The code imposes some restrictions on the type of query that can be built and run on the lambda. Firstly, the cursor is used as read-only. Secondly, there is a simplified DSL for querying that restricts what can be passed to the query builder.

Below is an example AWS lambda test event that shows the format of the event that is expected:

{
  "is_test": true,
  "rds_config": {
    "records": "",
    "columns": [],
    "where": "",
    "limit": 0
  }
}
  • rds_config: Block required to contain the query items.
  • records: The Cumulus database table name to get records for.
  • columns: The columns to request from the database. This will default to * if nothing is provided.
  • where: A Postgresql compliant where clause.
  • limit: The number of records to return. 0 means return all records that match the query and will default to 100 if not provided.
  • is_test: If true, the code will not be run as a cumulus_task and the input event will not go through the CMA.

The columns, where, and limit keys are optional.

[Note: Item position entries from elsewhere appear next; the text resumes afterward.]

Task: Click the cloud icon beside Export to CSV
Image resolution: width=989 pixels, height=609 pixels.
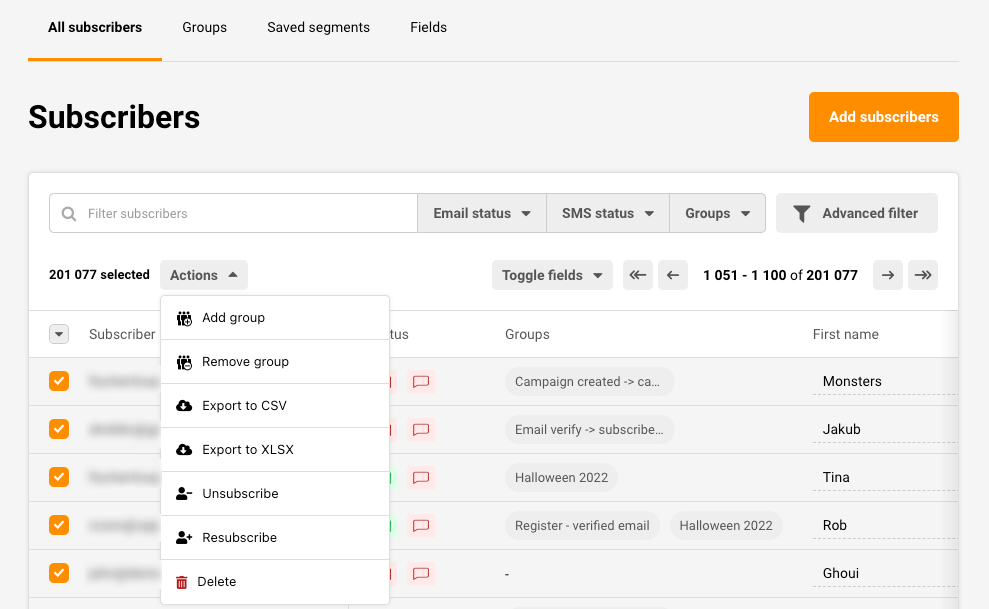Action: [x=184, y=406]
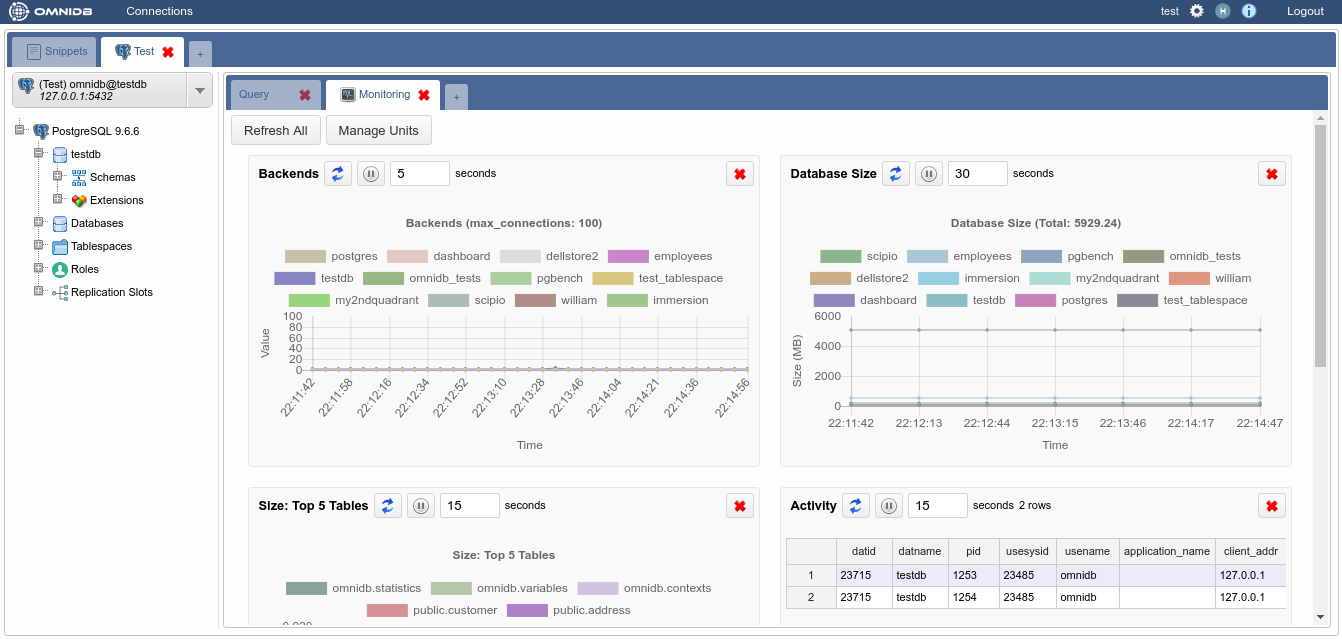Expand the Roles tree node
The image size is (1342, 639).
coord(39,269)
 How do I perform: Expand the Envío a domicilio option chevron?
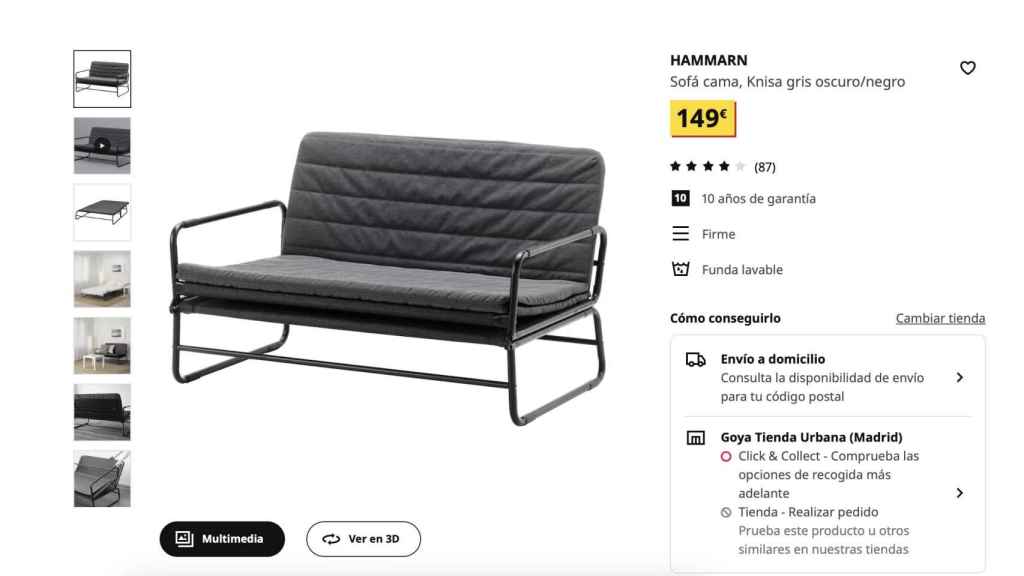pos(959,377)
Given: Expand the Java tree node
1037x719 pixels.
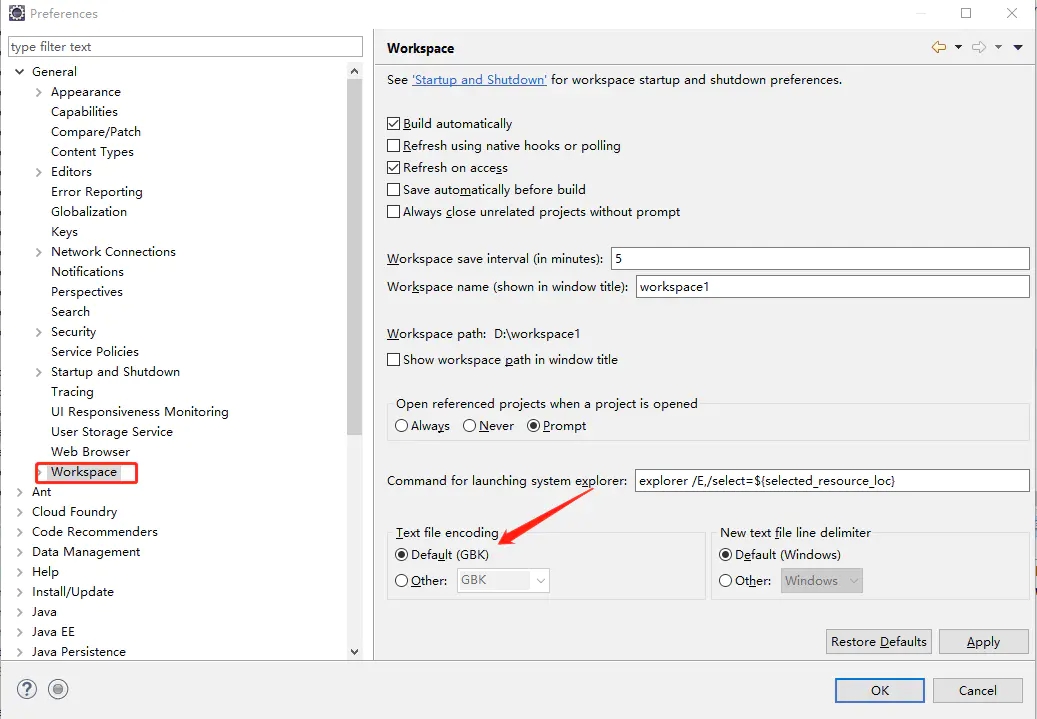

The lambda returns a dictionary with the following format:

{
  "bucket": "prefix-name",
  "key": "rds_lambda/query_results_1694108903180410167.json",
  "count": 113192
}
  • bucket: The bucket where the results are stored.
  • key: The S3 key of the results file. The numerical string is a epoc nanosecond value to prevent overwriting query results.
  • count: The number of records stored in the results file.